Development and Evaluation of a Robust Sandwich Immunoassay System Detecting Serum WFA-Reactive IgA1 for Diagnosis of IgA Nephropathy
, Kazune Ohashi 1, Koji Ueda 1, Misaki Yokoyama 1, Takuya Kyoutou 1, Kouji Kishi 2, Youichi Takahama 1, Masaaki Nagai 3, Takaaki Ohbayashi 3, Osamu Hotta 4 and Hideki Matsuzaki 1,*Round 1
Reviewer 1 Report
In this manuscript, the authors developed a new test WFA reactive IgA1 which showed increased WFA-IgA1 complex in IgA nephropathy patients compared to healthy individuals.
Does this test work on other fluids like urines?
Did the authors test different doses of WFA? Is it a saturating concentration?
For ROC curve, the authors only described AUC. They should add CI and p. A cut off value would be also informative with negative and positive predictive values.
Author Response
We are grateful to reviewer fot the critical comments and useful suggestions that have helped us to improve our paper considerably. As indicated in the responses that follows, we have taken all these commnets and suggestions into account in the revised version of our paper.
Point 1: Does this test work on other fluids like urines?
Response 1: The usefulness of this marker in urine has not yet been investigated. The assessment of this marker in urine will be carried out as the next plane. So, we added a sentence to the conclusion “a further investigation using urine specimens will be carried out”.
Point 2: Did the authors test different doses of WFA? Is it a saturating concentration?
Response 2: We performed the sandwich immunoassay under the saturated condition of WFA to detect the abnormal agglutinated IgA1 in serum.
Point 3: For ROC curve, the authors only described AUC. They should add CI and p. A cut off value would be also informative with negative and positive predictive values.
Response 3: As your suggestion, Table 2 in page 7 has been modified with 95% confidence interval and P values.
Reviewer 2 Report
The authors showed development and validation of an immunoassay for N-glycosylation of serum IgA1 using lectins. However, they failed to demonstrate its clinical usefulness for the routine use in daily clinical practice. I disagree that a larger cohort will change anything.
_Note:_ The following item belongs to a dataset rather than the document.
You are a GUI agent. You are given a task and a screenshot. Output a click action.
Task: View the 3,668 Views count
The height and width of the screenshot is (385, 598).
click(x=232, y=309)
In my opinion the conclusions should be limited to the specificity of the new assay. In addition it should be stated that this assay will not improve the diagnosis of IgA nephropathy.
Methodology and results are clearly described.
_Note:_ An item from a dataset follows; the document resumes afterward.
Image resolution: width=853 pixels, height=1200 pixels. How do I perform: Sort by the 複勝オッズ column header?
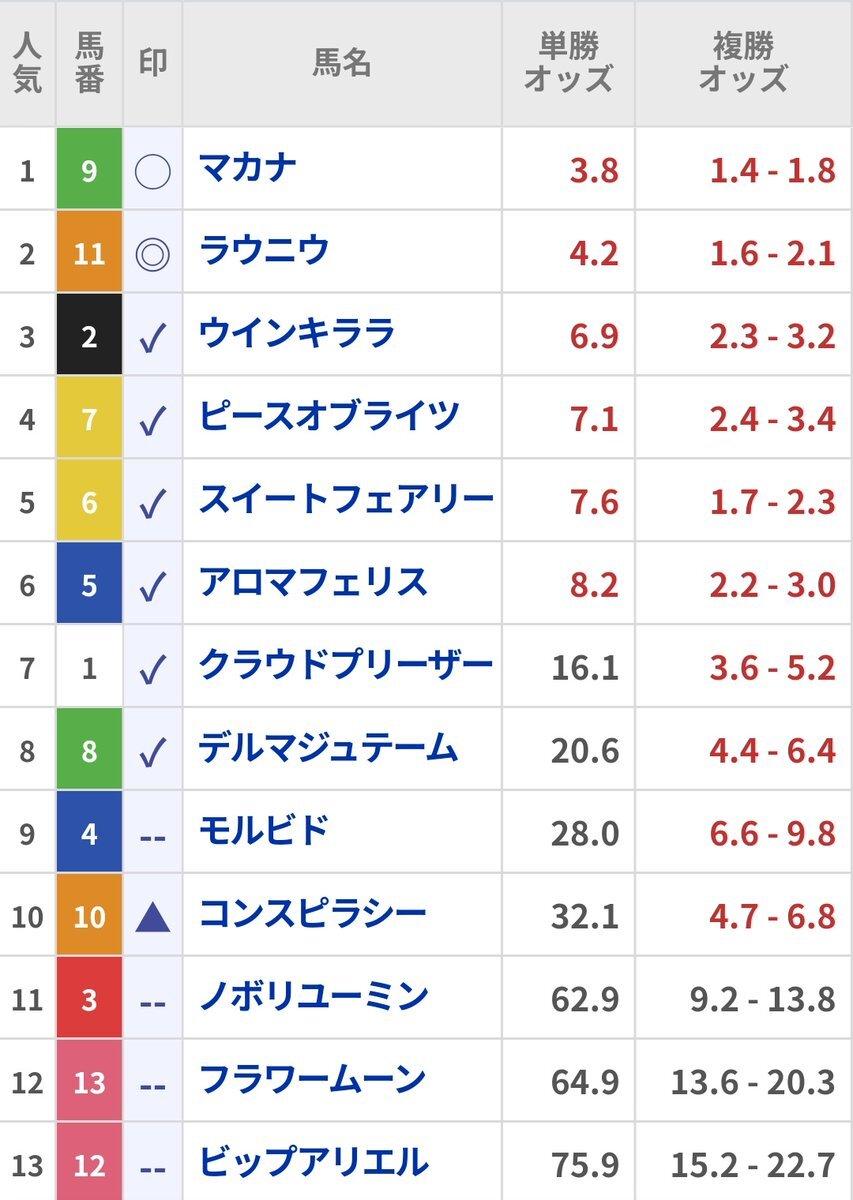743,63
Major comments – the conclusion has to be changed.
Minor:
- The sentence in the introduction ‘However, even with this antibody, it is still difficult to accurately and sensitively diagnose IgAN.’ should be supplemented ‘without kidney biopsy’
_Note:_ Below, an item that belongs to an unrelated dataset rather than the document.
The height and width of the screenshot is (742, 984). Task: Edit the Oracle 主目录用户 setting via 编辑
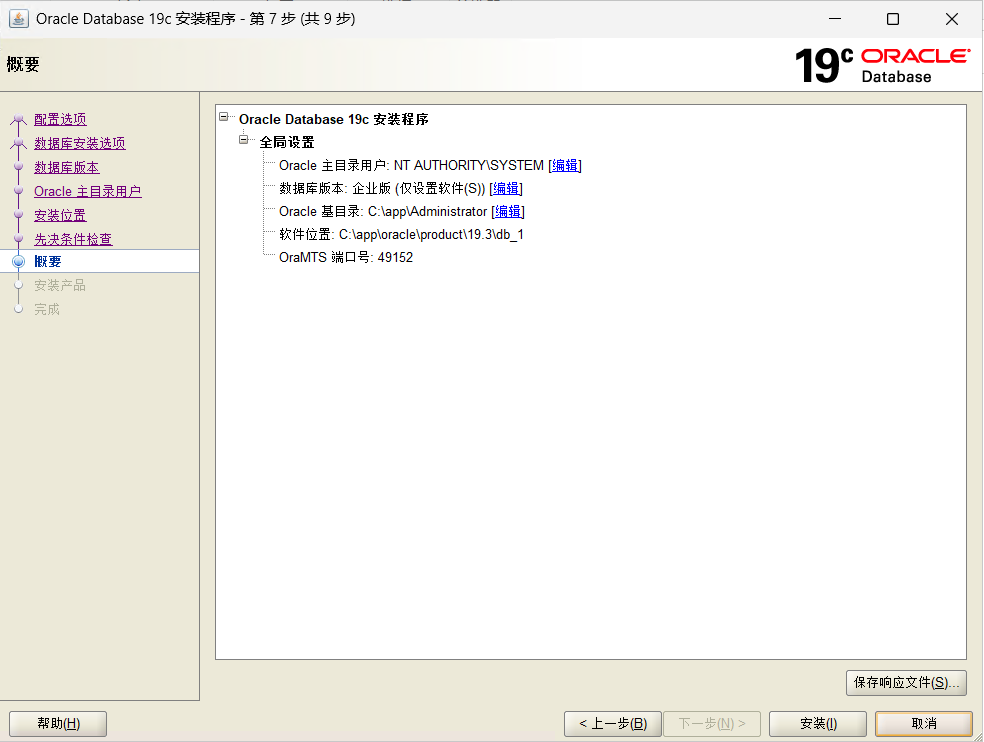564,164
- Please consider changing ‘normal’ control subjects to ‘healthy control subjects’ throughout the manuscript.
Author Response
We are grateful to reviewer fot the critical comments and useful suggestions that have helped us to improve our paper considerably. As indicated in the responses that follows, we have taken all these commnets and suggestions into account in the revised version of our paper.
Point 1: The authors showed development and validation of an immunoassay for N-glycosylation of serum IgA1 using lectins. However, they failed to demonstrate its clinical usefulness for the routine use in daily clinical practice. I disagree that a larger cohort will change anything. In my opinion the conclusions should be limited to the specificity of the new assay. In addition, it should be stated that this assay will not improve the diagnosis of IgA nephropathy.
Response 1: As suggested in the Reviewer’s comment, in this study, we succeeded in constructing a new assay using lectin, but we have not shown its clinical significance in the diagnosis of IgAN. Therefore, in the conclusion, add a reference to the fact that there was no clinical performance, and change to mention only that a new assay system could be constructed. In addition, the sentence “further verification using a much larger cohort” was deleted.
Point 2: The sentence in the introduction ‘However, even with this antibody, it is still difficult to accurately and sensitively diagnose IgAN.’ should be supplemented ‘without kidney biopsy’
Response 2: As your suggestion, we added the sentence “without kidney biopsy” to the end of the sentence on line 75 of the introduction.
Point 3: Please consider changing ‘normal’ control subjects to ‘healthy control subjects’ throughout the manuscript.
Response 3: As your suggestion, all the words “normal control subjects” in the manuscripts including the Figure was changed to “healthy control subjects”.
Round 2
Reviewer 2 Report
The response and correction are appropriate. The conclusion was modified and reflects the data. No further comments.